Geography vs. Geology

Energy from other than animal and human efforts has been the greatest lever in the progress of living standards of mankind. But the sources of that energy are not always (or even often) immediately available where needed or wanted. They usually must be transported.

Or, in some cases, the needs may be transported to the available energy. A classic example of that is the production of aluminum, where electrical energy is its principal production cost element. Aluminum refineries are usually sited where hydroelectric capacity is abundant and its cost is minimized. Or where local coal or other fuels can be burned to generate electricity cheaply.

Why not the other way around, and move the electricity to where the aluminum end-products are being consumed? Because electricity doesn't travel well, with a lot of it getting lost in the trip. Mileage is not its friend, especially at low current levels.

Concentrations of humans are usually dictated more by geography than by geology. Ports, weather, easy access, and a variety of other reasons typically win over the subterranean circumstances of where the most-used energy sources live. So most frequently the energy sources get extracted from the geology and are brought to the geographic locations of the users.

Delivered-Cost Pricing

Because energy is so important to all mankind's progress, need for it pervades the world, and over time markets have been developed and become extremely sophisticated in translating the delivered costs of energy in terms of local pricing. In the process, key starting-points or reference points for energy costs have become accepted.

Those reference points typically are based on the energy sources with the lowest costs of production, as delivered at or near to large usage concentrations. Most recently the defining circumstances produce crude oil for U.S. markets and for European consumption as those references. The product specifications are known as West Texas Intermediate [WTI] and North Sea (Brent), because of the competitive realities of having lowest-delivered-cost product at those points for distribution.

In the U.S., extensive pipeline networks make crude available, while for Europe shipping lanes from the middle-east, Africa, and Latin America augment the local North Sea production. The transportation costs of getting the crude to those reference points in each case are reflected in the market quotes for either WTI or Brent. Beyond that, the world markets system elaborately provides for transportation costs, even from one port to another.

While crude oil is the "low-cost" reference commodity, refined products have market quotes scaled from crude, reflecting "crack spreads" that measure refineries' competitive abilities to earn a profit from their activities.

Energy-Source Competition

But in truth, all energy sources are in competition with one another.

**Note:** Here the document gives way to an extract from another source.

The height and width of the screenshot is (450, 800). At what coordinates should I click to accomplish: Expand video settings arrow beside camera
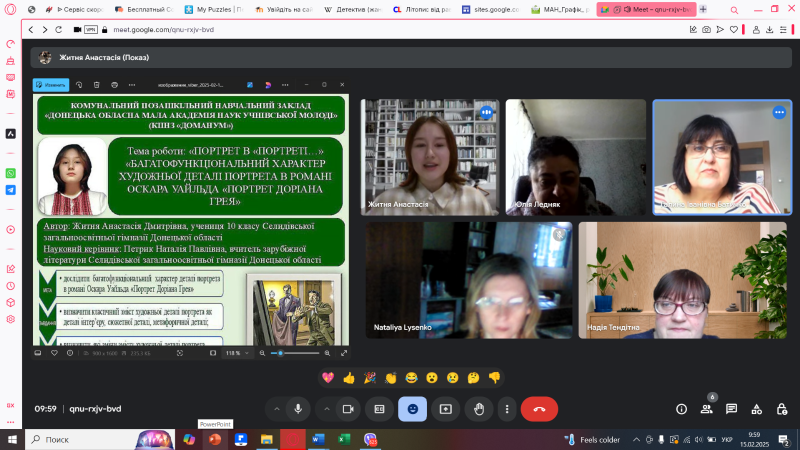click(x=325, y=408)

Their usual competitive meeting-point is in their contained heat-release capacities, where the heat either is of usefulness itself, or may be applied to an intermediary, like water, to produce electricity. The standard for heat measurement is the British Thermal Unit, or BTU.

Sorry for the length of the "Energy 101" academic course explanation. But now that we may be all on the same minimal page, here is what is new and important for the future: Crude oil is being displaced by natural gas as the "low-cost" energy source.

Advances in extraction technologies are making this change occur. Those advances are most usually described as horizontal drilling and hydraulic fracturing (fracking), although companion technologies may also play a part. Production cost reductions are only one dimension to this revolution. The other important dimension is that economically recoverable reserves of energy are being vastly expanded.

That evolution is bound to be upsetting to many existing crude oil owners and controllers. Equally upset are producers and owners of competitive energy sources who at the margin will be driven out of business, unless they can find major cost reductions of their own.

So, what happens as this displacement occurs? The reduced production costs are a combination of much larger geologic reserves structures to be developed from each well drilled, and from the fact that not only natural gas is being recovered from the same effort. Crude oil, often of more desirable quality than standard-spec crude, is being recovered in association with the natgas.

With conventional (vertical drilling) extraction procedures natural gas often is associated with the crude recovery, but often only in nuisance proportions that can be risky to the high-paying liquid target activities. If so, it is often "flared" by burning in open air to dispose of it "harmlessly."

The irregular nature of major natgas occurrences from conventional recovery that were regarded as economically exploitable on their own prevented the development of usage markets that called for reliably available sources. Natgas became principally a source of plastics and other chemicals, and a seasonal commercial and home-heating usage market.

How NatGas Abundance Changes Things

Now, along with the huge, reliable volumes of natural gas available for recovery by these "unconventional" extractive techniques, there comes a presence of high-quality crude and other petroleum liquids. The liquids can be in such volume that they often have greater paystream value proportions than the natgas.

But the liquids are in the unavoidable company of huge volumes of natgas, which needs a market. When early "unconventional" production was forced into established natgas markets, it pushed prices in U.S. markets down from $7 per million BTUs to less than $2. Its share of the joint production paystream costs was much less than it might have been, but production was not diminished as a result.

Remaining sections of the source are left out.